The overall goal of the approach developed in this paper is to estimate the likelihood of a given kinetic kill scenario between hostile space based adversaries using the mathematical framework of Complex Conceptual Spaces Single Observation. Conceptual spaces are a cognitive model that provide a method for systematically and automatically mimicking human decision making. For accurate decisions to be made, the fusion of both hard and soft data into a single decision framework is required. This presents several challenges to this data fusion framework. The first is the challenge involved in handling multiple complex terminologies, which is addressed by drawing on a set of Space Domain Ontologies. Another challenge is the complex combinatorics involved when considering all possible feature combinations. This can be mitigated by using integer linear programming optimization that is outlined by the Complex Conceptual Spaces Single Observation mathematical model framework.
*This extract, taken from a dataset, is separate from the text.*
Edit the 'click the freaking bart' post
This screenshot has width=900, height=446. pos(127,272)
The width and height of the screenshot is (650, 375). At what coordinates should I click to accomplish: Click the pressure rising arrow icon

A third challenge is the complicated physics that is involved in a spacecraft collision that must be addressed to obtain a better understanding of threat assessment. Overcoming these various challenges allows for a quantitative ranking for the potential of a kinetic kill collision across multiple spacecraft pairs. In addition to overcoming these challenges this paper will break down threat assessment into four domains and identify a ranking of threat both for each individual domain and for the four domains combined. Simulation results are shown to verify the developed concepts.